*Data excerpts*:
★ ★ ★ ★ ★

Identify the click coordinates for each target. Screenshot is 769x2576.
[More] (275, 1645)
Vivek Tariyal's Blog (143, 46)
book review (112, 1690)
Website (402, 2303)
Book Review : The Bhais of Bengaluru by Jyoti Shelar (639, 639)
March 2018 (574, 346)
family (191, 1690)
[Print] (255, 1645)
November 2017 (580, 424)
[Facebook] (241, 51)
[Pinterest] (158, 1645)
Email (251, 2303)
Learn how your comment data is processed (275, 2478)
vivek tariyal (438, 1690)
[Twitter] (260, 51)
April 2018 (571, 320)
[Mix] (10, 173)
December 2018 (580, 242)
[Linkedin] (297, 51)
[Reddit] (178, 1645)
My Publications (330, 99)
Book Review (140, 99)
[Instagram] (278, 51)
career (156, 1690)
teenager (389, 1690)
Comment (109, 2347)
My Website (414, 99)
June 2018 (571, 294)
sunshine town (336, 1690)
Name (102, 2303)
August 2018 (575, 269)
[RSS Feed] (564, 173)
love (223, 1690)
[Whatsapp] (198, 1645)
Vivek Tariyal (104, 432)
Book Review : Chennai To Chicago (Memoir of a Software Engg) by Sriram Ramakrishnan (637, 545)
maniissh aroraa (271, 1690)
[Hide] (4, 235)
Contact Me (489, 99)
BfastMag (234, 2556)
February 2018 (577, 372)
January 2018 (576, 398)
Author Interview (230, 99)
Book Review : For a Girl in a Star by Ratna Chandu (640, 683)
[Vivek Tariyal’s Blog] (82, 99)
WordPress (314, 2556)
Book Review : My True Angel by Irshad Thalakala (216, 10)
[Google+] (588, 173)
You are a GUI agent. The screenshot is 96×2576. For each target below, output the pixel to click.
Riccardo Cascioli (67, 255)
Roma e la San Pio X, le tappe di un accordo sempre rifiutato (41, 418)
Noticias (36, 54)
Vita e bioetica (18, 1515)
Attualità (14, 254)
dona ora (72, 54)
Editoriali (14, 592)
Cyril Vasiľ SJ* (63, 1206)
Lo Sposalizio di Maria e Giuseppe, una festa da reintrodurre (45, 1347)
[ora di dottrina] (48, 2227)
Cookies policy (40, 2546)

★ ★ ★ ★ ★

*The task*: Using the records above, copy word for word the line with "[Pinterest] (158, 1645)", the line with "Name (102, 2303)", and every line between them.

*Answer to the problem*:
[Pinterest] (158, 1645)
Email (251, 2303)
Learn how your comment data is processed (275, 2478)
vivek tariyal (438, 1690)
[Twitter] (260, 51)
April 2018 (571, 320)
[Mix] (10, 173)
December 2018 (580, 242)
[Linkedin] (297, 51)
[Reddit] (178, 1645)
My Publications (330, 99)
Book Review (140, 99)
[Instagram] (278, 51)
career (156, 1690)
teenager (389, 1690)
Comment (109, 2347)
My Website (414, 99)
June 2018 (571, 294)
sunshine town (336, 1690)
Name (102, 2303)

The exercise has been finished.